■ Complete the following ■
1 > Decide whether each statement agrees with the childhood health poll excerpt below. Answer yes or no for each and quote the words of the excerpt that decide it. (a) The national data showing childhood obesity rates leveling off were collected in 2007 and 2008. (b) Stress ranked third among the concerns in the poll. (c) Davis described Internet safety as one of the new concerns.
2 > Print the stretch of the childhood health poll excerpt from "Most of those" through "are other worries.", copying it exactly.

■ Selected excerpt ■
=-=-=

Most of those surveyed think those problems are getting worse.
Recent national statistics on obesity show the prevalence of childhood obesity leveling off. However, according to a report released by the C.S. Mott Children’s Hospital Poll on children’s health, public concern about childhood obesity is remains high.
Dr. Matthew Davis, director of the poll and associate professor of pediatrics and internal medicine in the Child Health Evaluation and Research Unit at the U-M Medical School, said there are other worries.
We are seeing some new concerns such as Internet safety and not enough opportunities for physical activity, Davis said.
“I think those are things that have come up just in the last 10 years or certainly within the last generation, but there are also other concerns such as smoking, tobacco and drug use, teen pregnancy and child abuse that are chronic problems for our society and for other countries around the world,” he said.
“Stress is right up there at number five,” Davis said. “Now in Michigan where we know it’s been so difficult for families in this economic downturn that’s lasted for so many years that’s probably not a big surprise, but these are national numbers to point to how concerned adults are about the stress that kids are feeling during the current economic times.”
Davis said the national data about the rates of childhood obesity leveling off were collected in 2007 and 2008.
“The perspectives we’re hearing in this poll in 2010 may reflect new changes in obesity rates seen by adults in communities across the country,” Davis said.

=-=-=

■ Source material ■
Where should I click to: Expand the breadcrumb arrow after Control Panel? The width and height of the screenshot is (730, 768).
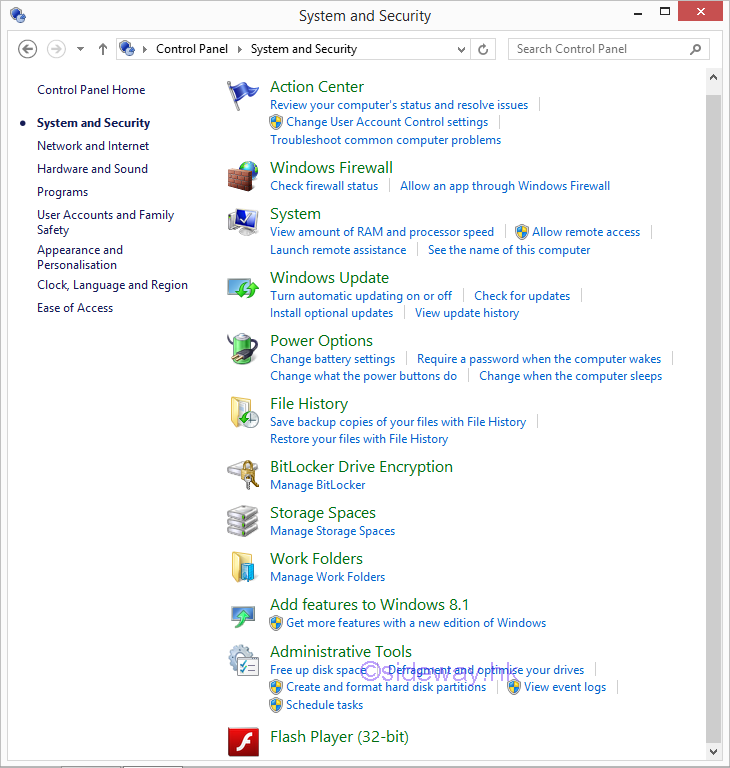[240, 49]
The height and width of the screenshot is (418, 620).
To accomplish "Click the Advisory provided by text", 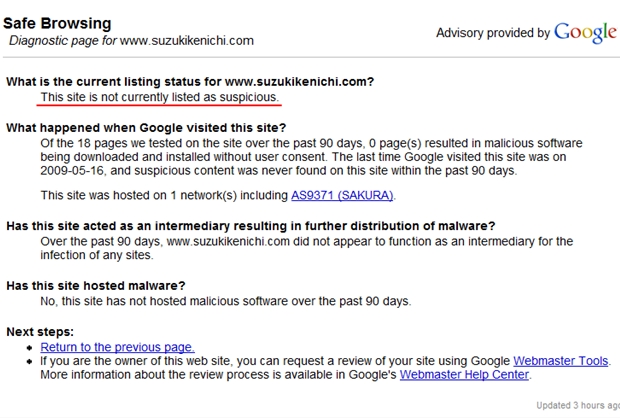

=-=-=

■ Per-task answers ■
1 >
(a) Yes: "the national data about the rates of childhood obesity leveling off were collected in 2007 and 2008."
(b) No: "Stress is right up there at number five."
(c) Yes: "We are seeing some new concerns such as Internet safety."

2 >
Most of those surveyed think those problems are getting worse.
Recent national statistics on obesity show the prevalence of childhood obesity leveling off. However, according to a report released by the C.S. Mott Children’s Hospital Poll on children’s health, public concern about childhood obesity is remains high.
Dr. Matthew Davis, director of the poll and associate professor of pediatrics and internal medicine in the Child Health Evaluation and Research Unit at the U-M Medical School, said there are other worries.